> _Short exercise_
Rewrite the stretch from the start of the items below through the line containing "point(12,36)", swapping "orange" for "purple" and keeping everything else the same. Leave out the pictures.

[Records from a pointing dataset]

>>>

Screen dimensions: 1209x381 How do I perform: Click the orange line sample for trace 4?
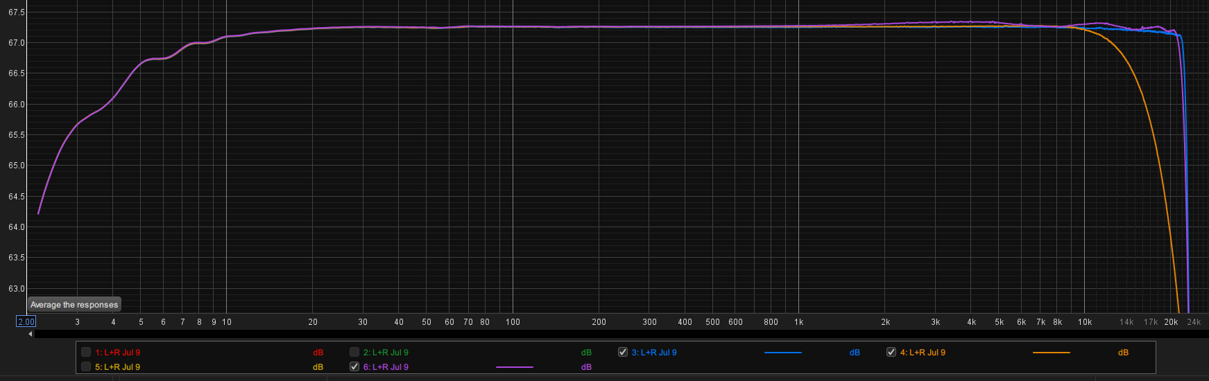coord(1051,353)
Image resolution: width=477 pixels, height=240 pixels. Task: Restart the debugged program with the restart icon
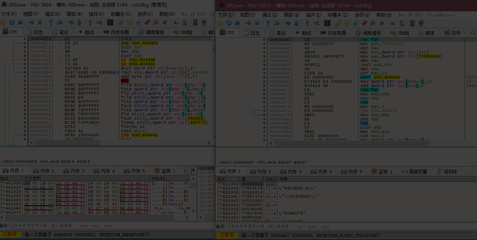(x=12, y=22)
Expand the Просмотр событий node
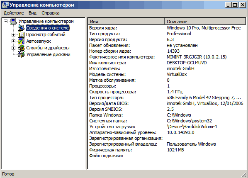Image resolution: width=248 pixels, height=178 pixels. (13, 34)
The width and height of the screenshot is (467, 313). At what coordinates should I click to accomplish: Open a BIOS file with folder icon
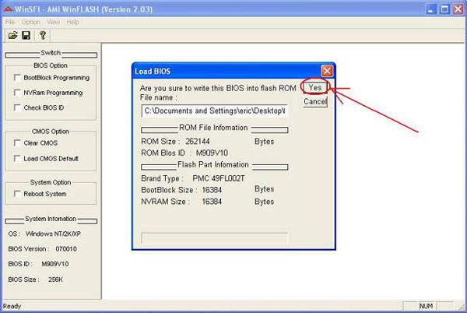point(12,36)
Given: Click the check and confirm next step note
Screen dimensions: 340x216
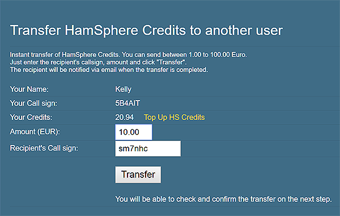Looking at the screenshot, I should pyautogui.click(x=223, y=199).
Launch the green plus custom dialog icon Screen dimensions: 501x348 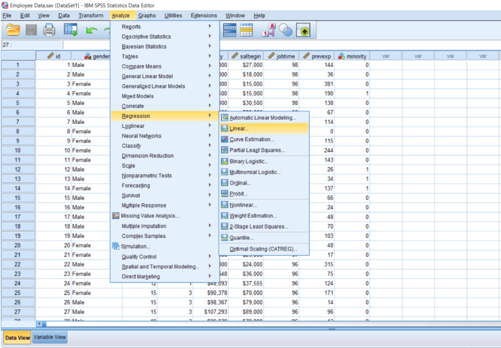click(x=304, y=30)
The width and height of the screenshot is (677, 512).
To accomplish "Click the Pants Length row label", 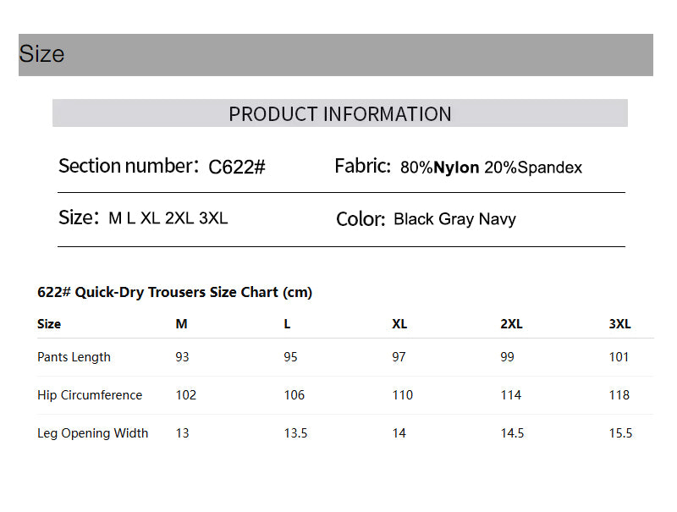I will click(74, 357).
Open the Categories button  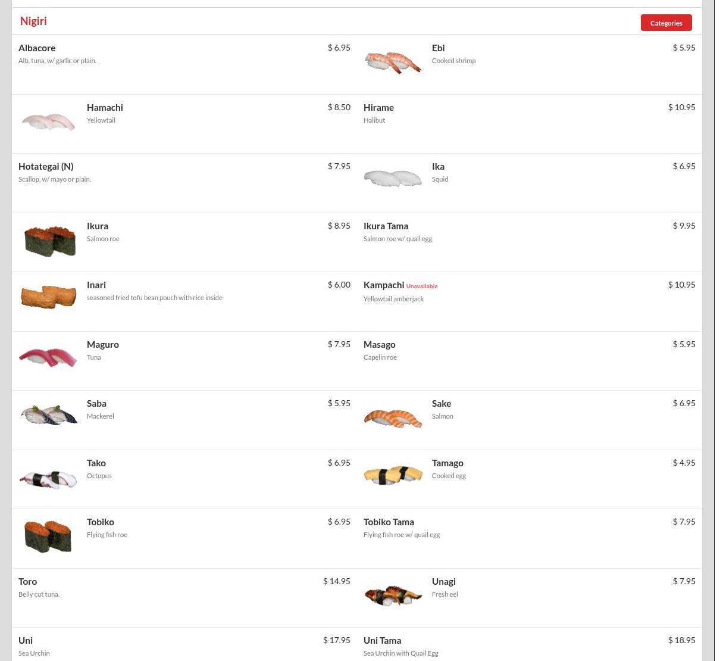666,23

<<<

> _Complete response_
Screen dimensions: 1209x381 How do I perform: Click the purple line sample for trace 4?
coord(1051,353)
Image resolution: width=477 pixels, height=240 pixels. Task: Restart the debugged program with the restart icon
(x=12, y=22)
Expand the Просмотр событий node
Image resolution: width=248 pixels, height=178 pixels. (13, 34)
The width and height of the screenshot is (467, 313). At what coordinates should I click to accomplish: Open a BIOS file with folder icon
point(12,36)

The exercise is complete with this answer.